Aber Yolanthe tat, als sähe sie den fragenden Blick nicht.

Im nächsten Augenblick glitt eine jähe Röte, die aber sofort wieder verschwand, über ihr Gesicht. Der Untersuchungsrichter hatte gefragt:

»Wollen Sie uns nun – aber völlig wahrheitsgetreu – sagen, welcher Natur Ihre Beziehungen zu Dr. Sturm sind?«

»Meine – Beziehungen zu Dr. Sturm? Ich verstehe nicht ...!« Yolanthe schien sprachlos vor Erstaunen.

»Nun, Sie werden mindestens wissen, daß der junge Mann Sie verehrte?«

»Ja. Aber ich sehe nicht ein, was daran besonderes ist? Es kommt sehr häufig vor, daß junge Männer jungen Damen den Hof machen.«

»Gewiß. Indessen – hier handelt es sich um mehr. Oder sollte es Ihnen unbekannt sein, daß Dr. Sturm vor einigen Tagen brieflich bei Ihrem Vater um Sie anhielt?«

»Ich weiß es. Papa teilte es mir erst nachträglich mit und auch, daß er ihn abwies.«

»Aber Sie?

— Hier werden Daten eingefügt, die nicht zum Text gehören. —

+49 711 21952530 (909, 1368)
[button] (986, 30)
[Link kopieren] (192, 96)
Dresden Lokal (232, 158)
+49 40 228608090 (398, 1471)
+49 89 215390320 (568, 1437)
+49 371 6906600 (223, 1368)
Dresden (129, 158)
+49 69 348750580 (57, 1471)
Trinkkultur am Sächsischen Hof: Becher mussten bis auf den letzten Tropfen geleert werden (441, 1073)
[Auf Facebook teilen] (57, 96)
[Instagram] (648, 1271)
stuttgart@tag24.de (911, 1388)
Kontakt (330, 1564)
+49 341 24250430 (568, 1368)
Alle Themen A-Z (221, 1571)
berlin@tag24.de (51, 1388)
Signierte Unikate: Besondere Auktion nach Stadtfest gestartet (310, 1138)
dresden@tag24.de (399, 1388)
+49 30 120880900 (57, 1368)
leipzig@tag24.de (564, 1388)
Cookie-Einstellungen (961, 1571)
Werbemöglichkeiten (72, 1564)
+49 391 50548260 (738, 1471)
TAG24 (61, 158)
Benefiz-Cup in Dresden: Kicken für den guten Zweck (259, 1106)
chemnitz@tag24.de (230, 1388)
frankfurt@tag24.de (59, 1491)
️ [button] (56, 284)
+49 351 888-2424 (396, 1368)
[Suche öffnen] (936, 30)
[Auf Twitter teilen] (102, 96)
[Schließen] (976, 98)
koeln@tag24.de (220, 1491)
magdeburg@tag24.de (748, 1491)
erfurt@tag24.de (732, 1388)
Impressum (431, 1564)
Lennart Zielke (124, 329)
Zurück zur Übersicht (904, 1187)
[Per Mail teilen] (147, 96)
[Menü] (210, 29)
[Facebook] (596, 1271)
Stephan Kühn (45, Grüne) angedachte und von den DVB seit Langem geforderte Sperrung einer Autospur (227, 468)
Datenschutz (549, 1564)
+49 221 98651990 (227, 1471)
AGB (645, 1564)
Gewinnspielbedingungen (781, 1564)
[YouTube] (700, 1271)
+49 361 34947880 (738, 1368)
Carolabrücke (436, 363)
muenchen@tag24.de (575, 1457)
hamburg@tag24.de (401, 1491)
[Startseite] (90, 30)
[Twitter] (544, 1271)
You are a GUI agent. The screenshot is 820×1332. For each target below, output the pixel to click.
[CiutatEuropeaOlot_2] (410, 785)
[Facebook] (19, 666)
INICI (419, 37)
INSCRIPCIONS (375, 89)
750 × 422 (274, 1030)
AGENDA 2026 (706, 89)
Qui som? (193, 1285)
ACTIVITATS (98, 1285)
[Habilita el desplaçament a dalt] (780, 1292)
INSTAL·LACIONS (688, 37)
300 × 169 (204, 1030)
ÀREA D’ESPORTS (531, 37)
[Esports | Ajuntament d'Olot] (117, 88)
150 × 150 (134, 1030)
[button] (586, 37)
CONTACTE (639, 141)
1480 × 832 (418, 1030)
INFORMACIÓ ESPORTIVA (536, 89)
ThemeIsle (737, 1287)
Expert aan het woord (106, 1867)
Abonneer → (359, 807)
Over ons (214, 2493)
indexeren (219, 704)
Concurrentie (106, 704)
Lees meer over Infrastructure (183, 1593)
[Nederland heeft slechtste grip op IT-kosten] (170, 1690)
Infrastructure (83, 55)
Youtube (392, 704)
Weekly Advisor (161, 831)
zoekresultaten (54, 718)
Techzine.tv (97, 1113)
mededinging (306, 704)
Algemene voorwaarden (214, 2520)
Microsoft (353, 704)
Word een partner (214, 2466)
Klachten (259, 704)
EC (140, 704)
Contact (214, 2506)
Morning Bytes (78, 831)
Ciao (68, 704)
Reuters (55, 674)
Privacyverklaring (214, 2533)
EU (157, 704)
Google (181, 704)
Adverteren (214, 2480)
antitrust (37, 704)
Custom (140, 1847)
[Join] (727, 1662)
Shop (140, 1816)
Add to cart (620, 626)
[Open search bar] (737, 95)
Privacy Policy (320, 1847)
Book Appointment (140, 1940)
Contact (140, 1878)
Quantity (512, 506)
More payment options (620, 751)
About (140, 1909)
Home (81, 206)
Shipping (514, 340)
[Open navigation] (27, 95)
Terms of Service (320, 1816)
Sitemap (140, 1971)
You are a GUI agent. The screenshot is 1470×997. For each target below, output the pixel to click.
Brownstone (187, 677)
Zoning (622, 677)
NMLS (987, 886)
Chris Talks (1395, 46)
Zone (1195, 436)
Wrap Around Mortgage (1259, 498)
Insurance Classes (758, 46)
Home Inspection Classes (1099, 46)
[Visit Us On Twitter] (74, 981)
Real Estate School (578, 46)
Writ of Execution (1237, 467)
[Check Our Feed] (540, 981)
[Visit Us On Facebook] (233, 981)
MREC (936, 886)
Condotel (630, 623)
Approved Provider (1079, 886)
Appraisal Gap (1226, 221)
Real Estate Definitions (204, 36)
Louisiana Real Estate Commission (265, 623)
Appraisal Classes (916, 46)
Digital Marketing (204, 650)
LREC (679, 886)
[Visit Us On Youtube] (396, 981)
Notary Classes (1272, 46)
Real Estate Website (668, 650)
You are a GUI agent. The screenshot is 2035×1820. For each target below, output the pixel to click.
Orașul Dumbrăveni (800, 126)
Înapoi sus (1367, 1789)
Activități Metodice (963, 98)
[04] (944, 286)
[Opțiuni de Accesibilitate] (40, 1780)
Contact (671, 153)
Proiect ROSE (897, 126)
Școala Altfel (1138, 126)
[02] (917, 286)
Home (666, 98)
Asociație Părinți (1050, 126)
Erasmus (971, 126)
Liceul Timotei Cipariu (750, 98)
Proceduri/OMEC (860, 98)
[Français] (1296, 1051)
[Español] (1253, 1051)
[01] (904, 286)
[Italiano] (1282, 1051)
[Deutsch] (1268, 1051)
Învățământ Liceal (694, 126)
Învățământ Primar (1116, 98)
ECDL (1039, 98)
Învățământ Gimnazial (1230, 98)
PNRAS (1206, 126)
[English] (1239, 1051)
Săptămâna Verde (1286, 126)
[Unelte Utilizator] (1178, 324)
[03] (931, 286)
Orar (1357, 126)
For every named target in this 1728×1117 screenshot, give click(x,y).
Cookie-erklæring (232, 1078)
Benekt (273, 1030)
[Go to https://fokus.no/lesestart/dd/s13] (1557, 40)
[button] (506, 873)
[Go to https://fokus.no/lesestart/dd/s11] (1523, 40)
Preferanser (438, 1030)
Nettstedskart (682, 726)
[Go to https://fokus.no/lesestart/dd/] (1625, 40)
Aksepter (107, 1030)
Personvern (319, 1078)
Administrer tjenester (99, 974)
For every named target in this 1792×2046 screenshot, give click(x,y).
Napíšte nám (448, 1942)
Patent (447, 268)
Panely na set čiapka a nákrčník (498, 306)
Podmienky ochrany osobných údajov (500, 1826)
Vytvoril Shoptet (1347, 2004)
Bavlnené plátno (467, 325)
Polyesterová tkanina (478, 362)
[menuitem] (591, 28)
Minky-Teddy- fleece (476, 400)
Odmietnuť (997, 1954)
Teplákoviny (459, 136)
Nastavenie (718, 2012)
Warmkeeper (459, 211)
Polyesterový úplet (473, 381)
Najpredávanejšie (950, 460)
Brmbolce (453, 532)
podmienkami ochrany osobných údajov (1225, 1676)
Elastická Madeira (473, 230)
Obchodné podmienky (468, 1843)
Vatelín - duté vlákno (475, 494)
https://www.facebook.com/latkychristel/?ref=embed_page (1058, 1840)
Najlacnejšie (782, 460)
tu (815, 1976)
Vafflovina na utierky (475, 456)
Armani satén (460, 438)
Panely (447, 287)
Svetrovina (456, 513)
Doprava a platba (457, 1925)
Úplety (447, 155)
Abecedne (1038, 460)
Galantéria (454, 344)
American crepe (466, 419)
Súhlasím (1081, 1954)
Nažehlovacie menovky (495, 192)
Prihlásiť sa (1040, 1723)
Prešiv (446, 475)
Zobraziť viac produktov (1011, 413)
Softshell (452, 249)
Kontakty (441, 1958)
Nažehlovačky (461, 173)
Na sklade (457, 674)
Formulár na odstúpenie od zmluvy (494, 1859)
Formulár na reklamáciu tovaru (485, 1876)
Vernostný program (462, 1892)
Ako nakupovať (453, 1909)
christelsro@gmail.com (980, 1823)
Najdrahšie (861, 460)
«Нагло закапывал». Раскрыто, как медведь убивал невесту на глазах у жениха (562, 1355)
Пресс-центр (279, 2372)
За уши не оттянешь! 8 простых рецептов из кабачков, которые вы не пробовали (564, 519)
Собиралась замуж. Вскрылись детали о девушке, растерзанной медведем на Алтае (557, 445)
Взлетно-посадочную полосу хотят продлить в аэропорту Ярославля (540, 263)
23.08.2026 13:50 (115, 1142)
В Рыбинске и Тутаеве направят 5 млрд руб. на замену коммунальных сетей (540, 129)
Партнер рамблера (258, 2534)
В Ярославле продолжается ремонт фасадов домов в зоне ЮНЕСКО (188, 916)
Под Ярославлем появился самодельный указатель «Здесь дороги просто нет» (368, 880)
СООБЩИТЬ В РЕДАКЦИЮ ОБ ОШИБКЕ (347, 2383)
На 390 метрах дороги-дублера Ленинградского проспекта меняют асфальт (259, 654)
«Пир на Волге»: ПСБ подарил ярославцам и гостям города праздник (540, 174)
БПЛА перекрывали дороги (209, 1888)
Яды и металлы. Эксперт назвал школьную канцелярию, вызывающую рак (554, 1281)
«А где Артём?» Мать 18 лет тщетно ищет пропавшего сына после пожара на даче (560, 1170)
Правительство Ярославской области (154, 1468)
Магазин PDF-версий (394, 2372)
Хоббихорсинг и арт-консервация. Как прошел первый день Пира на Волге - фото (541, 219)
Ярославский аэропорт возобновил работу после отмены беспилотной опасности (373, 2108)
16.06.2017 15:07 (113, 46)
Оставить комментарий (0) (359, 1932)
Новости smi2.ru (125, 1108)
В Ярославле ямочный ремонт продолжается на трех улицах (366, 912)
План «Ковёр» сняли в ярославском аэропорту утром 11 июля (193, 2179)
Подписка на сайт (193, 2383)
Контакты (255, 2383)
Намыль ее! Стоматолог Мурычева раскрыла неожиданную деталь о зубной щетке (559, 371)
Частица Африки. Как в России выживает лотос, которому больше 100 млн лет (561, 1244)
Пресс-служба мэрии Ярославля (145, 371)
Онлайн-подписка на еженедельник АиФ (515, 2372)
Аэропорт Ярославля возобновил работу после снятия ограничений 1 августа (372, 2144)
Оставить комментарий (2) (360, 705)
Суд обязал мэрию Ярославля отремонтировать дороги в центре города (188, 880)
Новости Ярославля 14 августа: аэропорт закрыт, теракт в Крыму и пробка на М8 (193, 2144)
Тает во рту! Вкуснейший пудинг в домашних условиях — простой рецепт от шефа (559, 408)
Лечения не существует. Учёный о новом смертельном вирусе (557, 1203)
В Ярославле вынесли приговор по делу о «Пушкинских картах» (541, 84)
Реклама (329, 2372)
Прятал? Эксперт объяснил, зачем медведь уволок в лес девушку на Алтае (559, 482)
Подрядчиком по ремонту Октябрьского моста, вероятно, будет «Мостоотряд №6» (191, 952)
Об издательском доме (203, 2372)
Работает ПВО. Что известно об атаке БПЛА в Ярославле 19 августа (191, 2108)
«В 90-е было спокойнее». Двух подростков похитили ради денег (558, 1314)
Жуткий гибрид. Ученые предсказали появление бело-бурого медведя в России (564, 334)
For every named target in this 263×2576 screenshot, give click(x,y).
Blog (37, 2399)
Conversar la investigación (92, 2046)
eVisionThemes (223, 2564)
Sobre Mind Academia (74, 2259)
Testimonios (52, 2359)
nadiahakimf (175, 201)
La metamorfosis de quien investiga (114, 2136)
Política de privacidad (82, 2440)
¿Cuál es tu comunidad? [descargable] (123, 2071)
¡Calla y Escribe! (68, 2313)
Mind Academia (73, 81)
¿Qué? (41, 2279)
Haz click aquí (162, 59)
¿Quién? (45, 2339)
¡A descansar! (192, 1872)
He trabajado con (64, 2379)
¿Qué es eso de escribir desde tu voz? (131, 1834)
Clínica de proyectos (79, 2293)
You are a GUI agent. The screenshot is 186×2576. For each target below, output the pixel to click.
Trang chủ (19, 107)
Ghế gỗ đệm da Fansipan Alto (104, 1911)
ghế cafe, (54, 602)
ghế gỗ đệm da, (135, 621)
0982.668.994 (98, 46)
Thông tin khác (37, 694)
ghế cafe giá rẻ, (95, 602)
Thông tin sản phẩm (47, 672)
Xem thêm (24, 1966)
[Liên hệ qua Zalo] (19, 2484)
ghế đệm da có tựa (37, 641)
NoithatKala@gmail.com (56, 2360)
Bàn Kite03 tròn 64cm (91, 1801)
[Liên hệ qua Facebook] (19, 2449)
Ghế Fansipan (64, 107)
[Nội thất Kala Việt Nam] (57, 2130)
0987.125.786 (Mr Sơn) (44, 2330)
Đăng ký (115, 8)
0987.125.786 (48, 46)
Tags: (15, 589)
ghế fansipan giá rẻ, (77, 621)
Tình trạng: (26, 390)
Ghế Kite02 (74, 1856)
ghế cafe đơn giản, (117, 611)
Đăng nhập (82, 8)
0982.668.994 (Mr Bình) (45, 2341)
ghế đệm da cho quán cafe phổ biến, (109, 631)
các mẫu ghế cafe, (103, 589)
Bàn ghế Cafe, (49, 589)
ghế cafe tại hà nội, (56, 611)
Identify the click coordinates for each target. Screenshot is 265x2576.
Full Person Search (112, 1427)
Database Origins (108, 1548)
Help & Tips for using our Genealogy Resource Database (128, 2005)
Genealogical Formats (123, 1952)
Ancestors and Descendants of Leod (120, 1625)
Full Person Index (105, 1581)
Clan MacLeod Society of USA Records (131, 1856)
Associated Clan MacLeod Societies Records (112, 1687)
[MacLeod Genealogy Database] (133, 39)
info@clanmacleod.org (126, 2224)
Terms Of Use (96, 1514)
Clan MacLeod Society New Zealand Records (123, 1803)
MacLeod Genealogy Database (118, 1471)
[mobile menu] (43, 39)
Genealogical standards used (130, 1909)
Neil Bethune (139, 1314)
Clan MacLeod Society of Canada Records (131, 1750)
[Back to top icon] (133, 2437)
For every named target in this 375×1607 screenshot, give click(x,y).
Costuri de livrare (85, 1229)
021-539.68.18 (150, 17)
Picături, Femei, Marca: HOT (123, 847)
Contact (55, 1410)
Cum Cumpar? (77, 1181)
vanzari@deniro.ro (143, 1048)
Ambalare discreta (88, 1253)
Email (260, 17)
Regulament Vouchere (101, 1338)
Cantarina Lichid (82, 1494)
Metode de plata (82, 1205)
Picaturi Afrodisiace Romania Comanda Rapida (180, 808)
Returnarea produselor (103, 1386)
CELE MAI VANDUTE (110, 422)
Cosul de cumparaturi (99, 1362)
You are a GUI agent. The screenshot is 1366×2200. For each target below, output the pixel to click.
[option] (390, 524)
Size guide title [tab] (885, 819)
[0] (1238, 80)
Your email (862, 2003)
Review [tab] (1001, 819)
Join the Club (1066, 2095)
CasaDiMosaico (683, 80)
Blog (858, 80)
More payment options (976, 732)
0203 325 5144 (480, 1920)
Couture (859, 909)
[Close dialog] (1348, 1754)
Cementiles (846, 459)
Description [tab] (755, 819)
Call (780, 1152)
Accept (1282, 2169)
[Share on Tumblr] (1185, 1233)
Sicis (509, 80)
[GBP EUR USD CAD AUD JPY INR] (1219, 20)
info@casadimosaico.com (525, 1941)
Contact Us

Waren Sie damit einverstanden?«

»Ich hatte keine Gelegenheit, eine Meinung auszusprechen, denn Papa teilte mir seine Entscheidung ja erst nachträglich mit.« Yolanthe antwortete ganz ruhig, ohne Erregung. Nur ein verwundertes Kopfschütteln schien ihr wachsendes Staunen über den Gegenstand der Unterredung anzudeuten. Untersuchungsrichter Wasmut sah ein, daß er so nicht weiter kommen würde. Er sagte deshalb: »Sie sprechen nur von Ihrem Vater. Ich aber möchte wissen, welcher Art Ihre Beziehungen zu dem jungen Mann waren, ob Sie seine Liebe erwiderten und vor allem, ob Sie selbst nach jener verunglückten Werbung mit ihm etwa eine geheime Zusammenkunft hatten?«

Aller Augen hingen an dem jungen Mädchen. Aber kein Zug ihres Gesichtes veränderte sich.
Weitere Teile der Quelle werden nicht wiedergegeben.